For the third straight quarter, executives are deeply worried about the rising wave of cyberattacks powered by Artificial Intelligence (AI), with 80 per cent of senior leaders stating that AI-enhanced malicious attacks are the top risk facing their businesses.
A recent survey by Gartner highlights that along with AI-enhanced attacks, other emerging threats were also flagged, including AI-assisted misinformation (a concern for 66 per cent of executives), growing political polarization, and misaligned talent within organizations.
"We think that this difficulty presents a chance for businesses to implement safer and more responsible AI systems. Rapid advances in AI offer previously unheard-of advantages, but they also bring with them difficulties that call for careful handling," shared Ankush Sabharwal, founder and CEO, CoRover.
Cybercriminals have found creative ways to exploit AI to their advantage. They're using AI to craft sophisticated malware, write convincing phishing emails, and even breach secure systems. For instance, in June, a malware campaign intercepted by HP showed signs of having been written with help from generative AI tools, like ChatGPT. The script was neatly structured with each command clearly commented—an unnecessary level of detail if done manually by humans but typical of AI-generated code.
Further findings reveal the growing use of AI in business email compromise (BEC) attacks. Security firm VIPRE reported that AI-generated emails accounted for 40 per cent of all BEC attacks in the second quarter of 2024—a 20 per cent increase over the same period in 2023—executives, HR, and IT staff were the primary targets. "Hackers are now leveraging sophisticated AI algorithms to craft compelling phishing emails," noted Usman Choudhary, Chief Product and Technology Officer at VIPRE.
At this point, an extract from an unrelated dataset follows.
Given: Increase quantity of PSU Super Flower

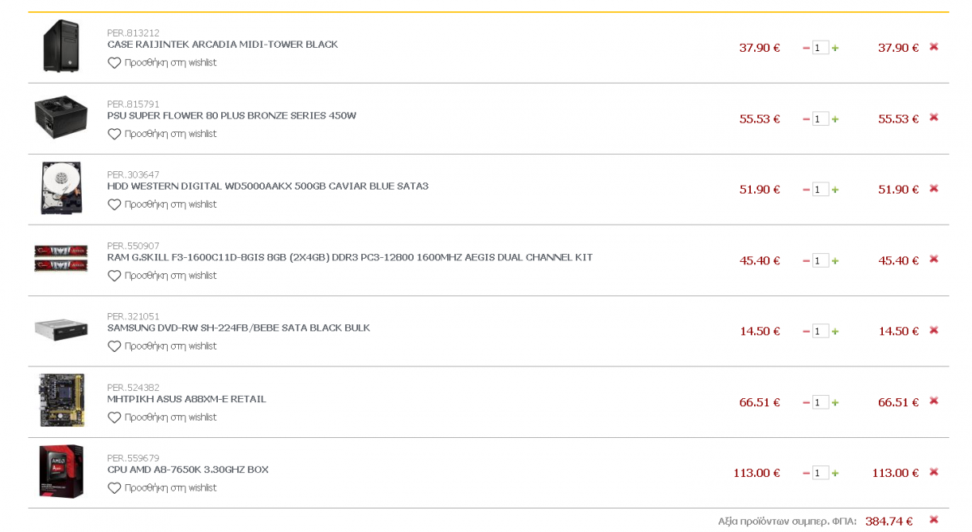Looking at the screenshot, I should coord(835,119).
The retail sector has also been heavily impacted. From April to September, Imperva Threat Research recorded an average of 569,884 AI-driven attacks daily targeting retail sites alone. Hackers are using advanced tools, including generative AI models like Claude and Gemini, as well as custom bots, to scrape data and launch distributed denial-of-service (DDoS) attacks (hacker overload a site or a system with traffic which ultimately crash the system). These tools are also used to exploit business logic—the rules that govern how businesses operate, which can disrupt operations and cause financial losses.
The ethical side
AI isn't just a tool for hackers; ethical hackers and cybersecurity experts are also using AI to identify and fix vulnerabilities in systems. According to BugCrowd, the number of ethical hackers using generative AI jumped from 64 per cent to 77 per cent in the past year. They're finding that AI helps in complex tasks, such as parallel attacks on multiple devices (a type of coordinated cyberattack to overwhelm the target's defenses by executing multiple attacks at once) and fault-injection attacks (hackers introduce errors or faults into a system to disrupt normal operations or gain unauthorized access to sensitive data). Yet, the same tools that help "good guys" protect systems are also helping criminals breach them, underscoring the double-edged sword of AI.
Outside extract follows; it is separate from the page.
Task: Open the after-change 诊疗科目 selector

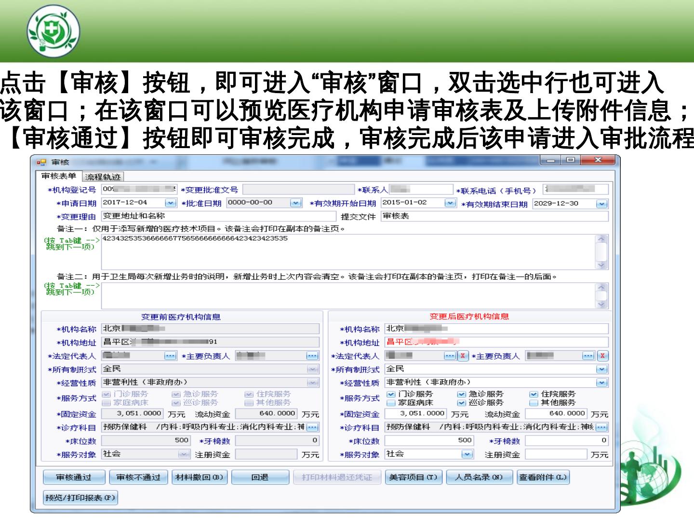Action: (601, 427)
While sharing what measures could protect from cyberthreats, Rohit Jha, Chief Technology Officer ArthAlpha said, "In asset management, the rise of AI-enhanced cyber threats brings significant risk, as attackers exploit sensitive data and critical financial systems. However, AI and deep learning also play a pivotal role in defending against these threats. Leveraging machine learning models for real-time anomaly detection, automated response systems, and predictive analytics can help preempt attacks by recognizing suspicious patterns and weak points," he said.
Further he shared that proactive measures like vendor assessments and resilience testing, advanced AI-driven defenses are essential to counter sophisticated intrusions and uphold operational security and client trust.